The international market for moonshine is still killing people. In 2015, nearly a hundred people in Mumbai were killed by a bad batch of homemade moonshine, with forty-six more hospitalized. But an incident in West Bengal saw hundreds of people poisoned by illegal alcohol. One hundred sixty-eight people died and a 2008 tragedy saw up to 180 deaths in total. Nigeria’s also having some trouble with Ogogoro, their own special brand of illegal gin.

It’s still a problem in the United States, too. We’re not at Prohibition levels of illegality or prevalence, but make no mistake, you can’t go hocking “Mountain Mike’s Bathtub Magic” at the local bar. Despite that, asshole distillers sell illegal, deadly, impure alcohol to people in poor neighborhoods. Also, law enforcement is worried about the health risks rather than tax revenue now. Seems like they’re trying to make up for all the intentional poisoning they did back in the Twenties.

Interestingly, there was also a big urban shift for American moonshiners. They found it was easier to get around taxes and hide their stills on private property since law enforcement needs a search warrant to get on the premises. There’s also been a change in who does the enforcing. The IRS is no longer as badass as it once was, since busting modern moonshine falls to the Bureau of Alcohol, Tobacco, and Firearms.

DATASET ENTRIES
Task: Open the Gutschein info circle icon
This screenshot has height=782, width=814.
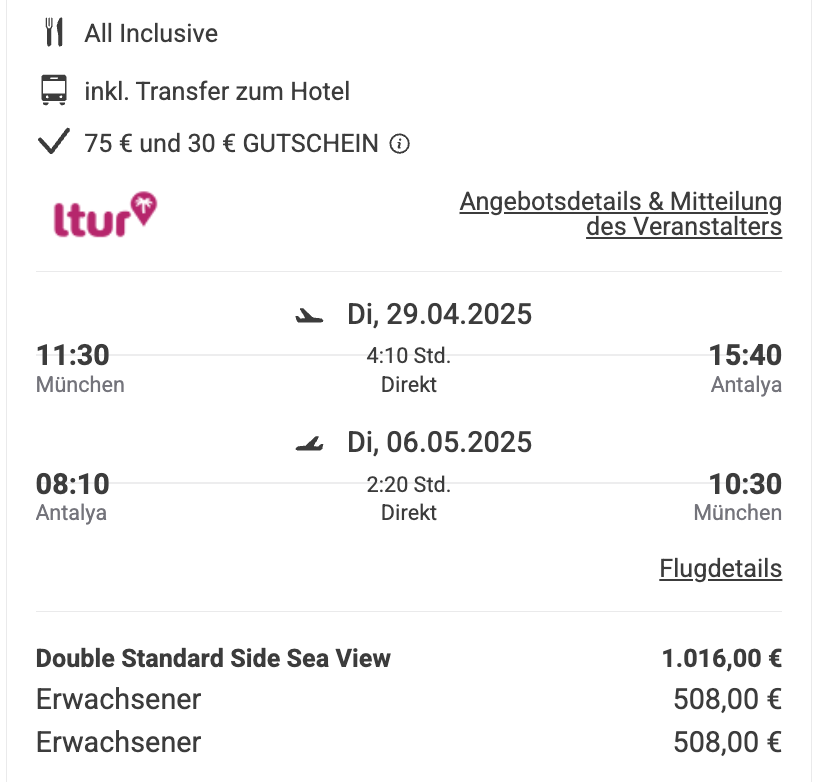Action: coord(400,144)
* * *
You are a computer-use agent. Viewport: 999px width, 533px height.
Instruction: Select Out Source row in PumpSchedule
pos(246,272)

PROBLEM SET
a. In the passage on moonshine, which agency is now responsible for busting modern moonshine in the United States?
b. Write a continuation of the passage on moonshine, starting after its last sentence.

EXPECTED RESPONSES
a. The Bureau of Alcohol, Tobacco, and Firearms.

b.
Ultimately though, “moonshine” today describes the style of liquor rather than the legality of it. The moonshine you’re buying from your corner liquor store isn’t authentic, in the traditional sense. Sure, it was made the same way and it came in a mason jar, but you found it in a store. That’s really where it stops being illegal. At this point, moonshine’s pretty much another word like bourbon, scotch, cognac, or one of the thousand words for wine.

Which means Moonshiners, the show about backwoods guys hiding from the law, isn’t real. Those guys aren’t in jail for the same reason Bryan Cranston hasn’t been arrested for cooking meth. You can straight up buy the moonshine they make on the show, so everything you see on TV is pretty legal. In fact, your uncle with the wine casks in his basement is probably breaking more laws than the guys on Moonshiners.

In fact, moonshine’s so legal it’s in danger of becoming a corporate cash grab. It’s actually approaching depressing. In the same way that craft beer companies are being bought up by the truckload, moonshine’s old and storied history is slowly being edged out by larger companies looking to turn a trend into a profit. With the success of brands like Ole Smoky, Jim Beam and Jack Daniels both threw their own white whiskies on the market. Notice Jim Beam and Jack Daniels are distinctly not the names of those two guys you met on a hike who tried to sell you a triple x clay pot.

The solution here, just as it is with craft beer, is to do a bit of research before you buy. You can still enjoy an American classic, even if it’s not illegal. But for the sake of all those guys who fought the government for as long as they did, stay close to tradition and buy your moonshine from a small company. Or, and this is one hundred percent not an endorsement or legal advice, make your own. We have a sneaking suspicion that the small business guys selling legal moonshine would totally understand why you decided to build your own still and would be fine with the lost business. In fact, they might even have a few tips for you.